Pittet continues, “If we are talking about is it enough for healthcare workers to ‘wash in’ and ‘wash out’ when they go into and leave a patient room, the answer is absolutely not. If we are talking about the WHO 5 Moments for Hand Hygiene, they are enough if it is followed well (we aim for 80 percent compliance but even improvements resulting in far lower levels of compliance have caused large reductions in healthcare-associated infections).”

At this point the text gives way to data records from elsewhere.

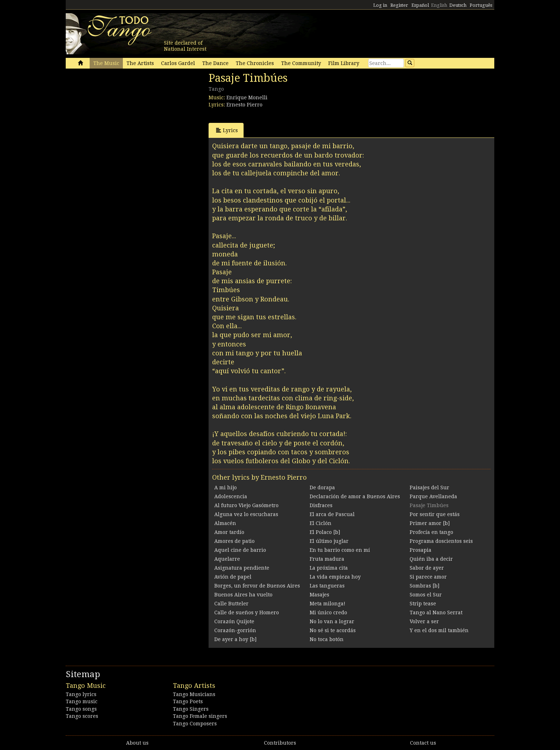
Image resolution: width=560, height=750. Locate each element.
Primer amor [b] (430, 523)
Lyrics (227, 130)
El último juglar (329, 541)
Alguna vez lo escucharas (246, 514)
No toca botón (326, 639)
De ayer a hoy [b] (235, 639)
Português (481, 5)
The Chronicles (255, 63)
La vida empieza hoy (335, 577)
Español (420, 5)
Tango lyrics (81, 694)
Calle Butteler (231, 604)
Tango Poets (188, 701)
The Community (301, 63)
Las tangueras (327, 586)
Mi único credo (328, 612)
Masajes (319, 595)
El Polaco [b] (325, 532)
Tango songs (81, 709)
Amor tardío (229, 532)
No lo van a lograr (332, 621)
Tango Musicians (194, 694)
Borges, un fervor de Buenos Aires (257, 586)
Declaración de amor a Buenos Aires (355, 496)
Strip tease (423, 604)
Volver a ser (424, 621)
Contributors (280, 743)
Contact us (423, 743)
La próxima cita (329, 568)
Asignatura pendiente (242, 568)
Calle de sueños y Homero (246, 612)
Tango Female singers (200, 716)
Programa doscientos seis (441, 541)
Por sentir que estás (435, 514)
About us (137, 743)
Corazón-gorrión (235, 630)
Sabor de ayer (427, 568)
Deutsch (458, 5)
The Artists (140, 63)
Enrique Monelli (247, 98)
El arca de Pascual (332, 514)
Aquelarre (227, 559)
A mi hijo (225, 488)
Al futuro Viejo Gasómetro (246, 505)
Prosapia (420, 550)
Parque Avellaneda (433, 496)
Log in (380, 5)
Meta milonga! (328, 604)
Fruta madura (327, 559)
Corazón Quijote (234, 621)
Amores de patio (234, 541)
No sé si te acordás (332, 630)
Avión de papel (233, 577)
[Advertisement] (119, 121)
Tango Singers (191, 709)
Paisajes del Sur (429, 488)
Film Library (344, 63)
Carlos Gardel (178, 63)
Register (399, 5)
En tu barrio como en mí (340, 550)
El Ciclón (320, 523)
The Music (106, 63)
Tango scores (82, 716)
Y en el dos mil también (439, 630)
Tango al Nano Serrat (436, 612)
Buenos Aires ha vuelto (243, 595)
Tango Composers (195, 724)
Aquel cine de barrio (240, 550)
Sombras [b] (424, 586)
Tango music (81, 701)
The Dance (215, 63)
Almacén (225, 523)
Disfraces (321, 505)
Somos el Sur (426, 595)
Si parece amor (428, 577)
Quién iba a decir (431, 559)
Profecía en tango (431, 532)
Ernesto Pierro (244, 105)
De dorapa (322, 488)
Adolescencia (231, 496)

Pottinger emphasizes, “Current handwashing protocols from CDC and APIC are excellent. They do not include microbiological testing of hands to see just how clean they are, probably because such testing is not practical and not necessary, so long as hands are washed in the correct way and at the correct opportunities. Specifically, hands should be clean during patient encounters. Using an alcohol-based hand rub is appropriate if hands are visibly clean before the product is applied, but nothing replaces good old soap and water when they are visibly soiled. Nothing too fancy is required to do a great job: get hands wet, rub them together with plenty of soap, make sure the entire hand is soaped up (including the backs, between fingers... everywhere), and keep on scrubbing. After 15-20 seconds, the bioburden should be so low that risk of carrying or transmitting germs by hand is exponentially reduced. If that protocol is followed, it is plenty robust.”